The Tesla co-founder and CEO also promised future profitability, after the electric automaker reported it had a second-quarter loss of $3.06 per share, which was wider than estimates, and revenue of $4 billion that was slightly above forecasts.

“Damn this was a good call,” Cramer said Thursday on “Squawk on the Street.” “This was the most thorough, most reasoned, most sane conference call he’s ever given.”

Investors seem to agree, pushing Tesla shares up 9 percent at the open Thursday.

However, Cramer acknowledged the traders betting against Tesla stock, a practice known as short selling, who took a bath after the Q2 results.

“A lot of people think these numbers are made up … completely done with smoke and mirrors,” Cramer said.

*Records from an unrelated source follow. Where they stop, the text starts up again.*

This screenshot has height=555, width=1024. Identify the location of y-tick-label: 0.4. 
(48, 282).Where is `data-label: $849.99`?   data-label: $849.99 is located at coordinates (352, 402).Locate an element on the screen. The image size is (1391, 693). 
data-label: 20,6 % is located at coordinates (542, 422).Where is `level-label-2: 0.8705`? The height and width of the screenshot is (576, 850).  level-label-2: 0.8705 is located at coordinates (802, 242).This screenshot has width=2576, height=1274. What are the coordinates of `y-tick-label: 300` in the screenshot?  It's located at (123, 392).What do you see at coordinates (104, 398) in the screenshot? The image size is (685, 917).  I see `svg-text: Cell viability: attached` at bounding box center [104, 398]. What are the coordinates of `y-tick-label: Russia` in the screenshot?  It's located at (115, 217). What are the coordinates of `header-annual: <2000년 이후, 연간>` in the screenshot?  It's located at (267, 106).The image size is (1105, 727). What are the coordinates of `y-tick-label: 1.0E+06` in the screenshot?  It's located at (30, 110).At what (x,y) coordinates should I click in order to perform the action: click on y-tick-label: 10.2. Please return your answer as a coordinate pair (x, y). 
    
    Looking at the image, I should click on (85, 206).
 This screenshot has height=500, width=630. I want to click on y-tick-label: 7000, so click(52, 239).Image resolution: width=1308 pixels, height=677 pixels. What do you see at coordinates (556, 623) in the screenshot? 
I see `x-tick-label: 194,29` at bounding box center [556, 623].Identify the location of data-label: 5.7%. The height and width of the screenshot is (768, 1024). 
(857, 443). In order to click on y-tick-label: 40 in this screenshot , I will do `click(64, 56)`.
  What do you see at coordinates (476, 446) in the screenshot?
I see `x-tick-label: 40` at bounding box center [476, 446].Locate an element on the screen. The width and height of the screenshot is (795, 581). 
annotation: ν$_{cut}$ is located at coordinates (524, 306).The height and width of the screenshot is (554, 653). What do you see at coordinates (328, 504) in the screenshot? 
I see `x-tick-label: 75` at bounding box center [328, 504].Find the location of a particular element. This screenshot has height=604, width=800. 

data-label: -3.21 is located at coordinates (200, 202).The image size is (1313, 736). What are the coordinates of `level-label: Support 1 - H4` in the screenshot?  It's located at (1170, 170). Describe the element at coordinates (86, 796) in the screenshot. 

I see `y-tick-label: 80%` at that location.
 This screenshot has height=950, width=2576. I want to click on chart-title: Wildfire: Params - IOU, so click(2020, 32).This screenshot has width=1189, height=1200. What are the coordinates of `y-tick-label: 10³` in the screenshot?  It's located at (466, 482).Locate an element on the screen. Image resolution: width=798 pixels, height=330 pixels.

Tesla is one of the most shorted stocks out there.

The “Mad Money” host said, “accounting can be fungible,” but he didn’t offer an opinion on whether or not that was the case with Tesla.

He did say, “There’s some bad, bad free cash flow numbers.”

Tesla reported negative cash flow of $742 million for the second quarter.

Cramer did highlight Tesla’s second-quarter cash on hand of $2.2 billion, which the company expects to grow in the second half of the year.

“You do have the Model 3 margins slightly positive,” Cramer said.

Tesla said in its quarterly results statement, “Gross margin should grow significantly to approximately 15 percent in Q3 and to approximately 20 percent in Q4.”

“We expect to produce 50,000 to 55,000 Model 3 vehicles in Q3,” the statement said.

The less expensive Model 3 sedan, aimed at the mass auto buying market, has experienced manufacturing problems and delays that has left Tesla scrambling to meet production promises.

While Tesla stock was soaring Thursday, the $328.44 per share open was more than 15 percent below its all-time high of $389.61 from Sept. 18, 2017.

Tesla was not immediately available to respond to CNBC’s request for comment on Cramer’s remarks.